Paradoxically I think I was often better at backing up stuff way back then. In the modem dial-up times using software for mirroring whole sites (Teleport Pro was one of the examples, there were more of them, but I cannot remember them now) was often the most effective way to grab useful content in as small time as possible. Usually you grabbed a bit more that you really wanted, but could browse it freely later, without the clock ticking and growing bills.

Nowadays I rarely back up text content, which I regret sometimes when I no longer cannot find later what I was reading earlier (to refresh my memory). And when I do back up text content, I usually go with on-line services like archive.is or Wayback Machine, and they aren’t guaranteed to last forever either, so I’m not sure it even really counts here as backup.

Most often I tend to locally back up stuff, which is apparently safe, or it looks like so, as there is possibly no good reason for it vanishing any time soon. But well, you never know. The mentioned stuff is recordings/slides from presentations on some conferences. I don’t always have good internet in my mobile phone, so I can load it with some of downloaded talks (which I have much more than I’ll possibly ever watch), so I can kill time while commuting or whatever, and making killing time more like informative time.

I already gave an example in the past here: downloading videos from slcon 2016.

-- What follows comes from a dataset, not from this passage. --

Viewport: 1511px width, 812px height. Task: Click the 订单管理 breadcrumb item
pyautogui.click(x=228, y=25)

So what I back up? I back up some YT channels for instance:

I back up them with youtube-dl using following settings:

youtube-dl \
    -f "bestvideo[ext=mp4]+bestaudio[ext=m4a]/best[ext=mp4]/best" --restrict-filenames \
    -w -o "%(upload_date)s-%(id)s-%(uploader)s-%(title)s.%(ext)s" \
    --download-archive DOWNLOADED

and keep videos from different channels in their own directories. I deliberately choose MP4 so hardware acceleration can be used in my mobile phone and battery is less drained.

What do you back up?


  2. 5

    I’m considering paying Pinboard for their web archiving feature, but so far it’s not been a huge pain point.

    1. 6

      I use Pinboard’s archiving, just for articles I’ve read and other things where I’d only be mildly annoyed if I lost them, it’s a bit too unreliable for anything else. The archiving time is sporadic, some things get archived in a couple of hours, others can take weeks, and many of my bookmarks say they’re archived but trying to open the archived page just causes an error.

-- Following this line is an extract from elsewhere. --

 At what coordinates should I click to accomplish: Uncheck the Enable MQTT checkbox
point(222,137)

      I still use it because it’s the only one I’ve found that will archive PDFs and direct links to images. Well, that, and because I paid 5 years in advance.

      1. 1

        Thanks for the review. It’s sad they don’t do the archiving at the moment of bookmarking. That’s what I feel is the best approach, but maybe they have so many users that reaching front of the queue takes week or so?

        Considering how you don’t think that good of Pinboard, I’m wondering why you went with buying 5-year service from the beginning.

        1. 2

          I already had a standard pinboard account grandfathered in from when it was a one-off fee, when I upgraded to an archiving account, and I had been happy enough with that. My thought process was I’d pay in advance and then I would have everything archived and I wouldn’t have to worry about it again for 5 years, I didn’t consider that it would turn out to be less reliable than I’d like.

      2. 2

        I pay for it and use it – my only regret is activating it so late, after having added bookmarks for years – that meant many many bookmarks had already vanished. (Thankfully Pinboard lists all such errors and the specific HTTP code that caused it)

        1. 1

          I like that they provide all error and HTTP codes. Are there logs too, so you can actually tell when the page stopped being reachable?

          1. 2

            No, just the error and an option to manually trigger a retry.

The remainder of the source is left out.